その次に、国内の空飛ぶクルマ市場を見てみます。こちらはPwCコンサルティングによる推計です。同推計によると、2025年は数百億円程度ですが、2030年で約7000億円、2040年で約2.5兆円となっています。その内訳を見ると、2040年で物資輸送サービスが全体の54%、旅客輸送サービスが27%、物資輸送機体が11%、旅客輸送機体が5%、その他(周辺サービスを含む)が3%となっています。

こうしてみると、2020年代はさほど大きくはない市場でも、2030年以降に市場が相当大きくなると予想されていることが分かります。
また、用途として旅客輸送では都市内移動手段としてのシティタクシーよりも、空港へのシャトル用途としてのエアポートシャトルや、都市間輸送などの比較的距離の長い用途が多いことが分かります。
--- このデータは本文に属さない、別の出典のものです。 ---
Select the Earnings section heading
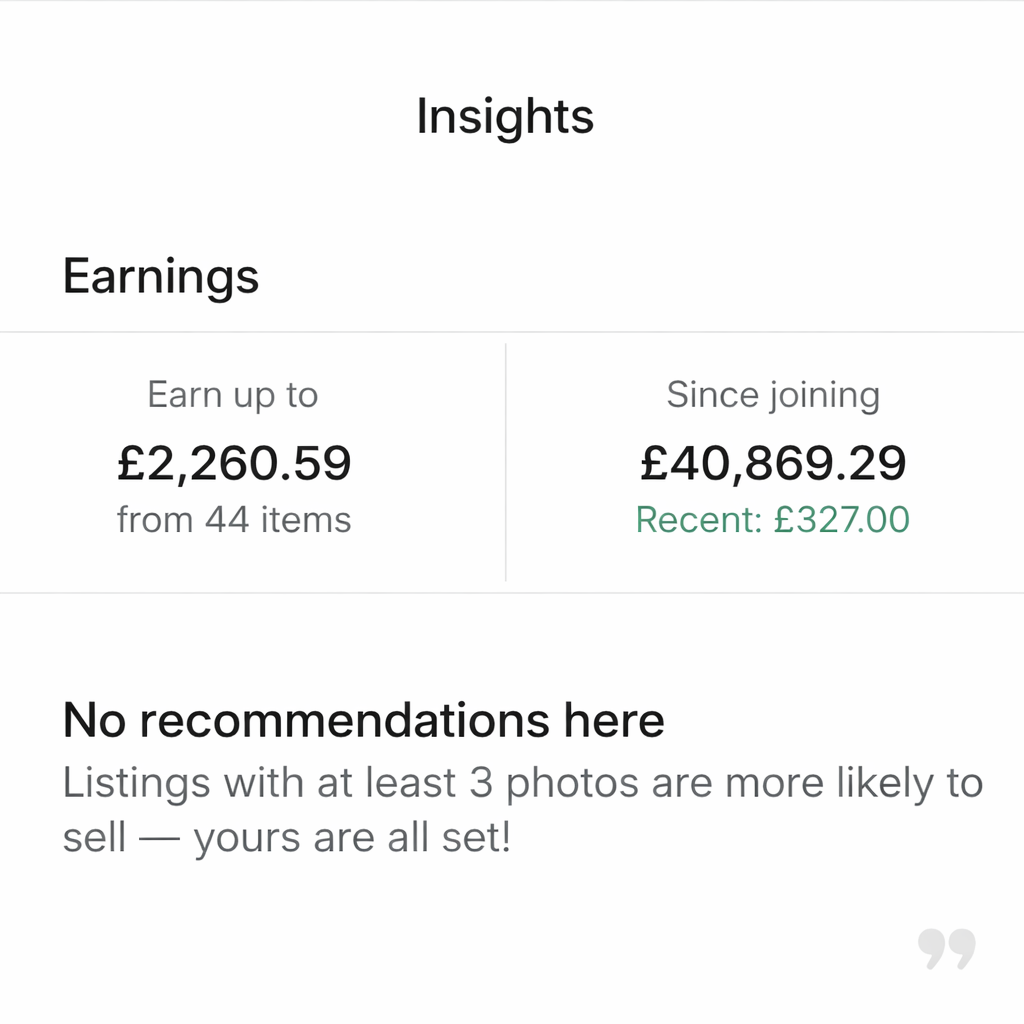 (161, 276)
また、PwCの調査からは、機体開発そのものよりも、輸送サービスの市場が大きいこと、旅客輸送サービスよりも、物資輸送サービスが大きいことが分かります。

安全面、法制度などクリアするべき課題は大きいと思いますが、VC投資資金などの流入が伸びているとの調査もあり、今後も期待できる分野といえるのではないでしょか。
新たな乗り物が普及することによって、どのようなニーズが掘り起こされ、どのようにライフスタイルや、都市の姿が変わるのか、今のうち考えてみるのも良さそうですね。

出典:
“Are Flying Cars Preparing for Takeoff?”
“The high-flying industry: Urban Air Mobility takes off”
“空飛ぶクルマ”の産業形成に向けて―地域での産業形成の核となる「インテグレーター」への期待―”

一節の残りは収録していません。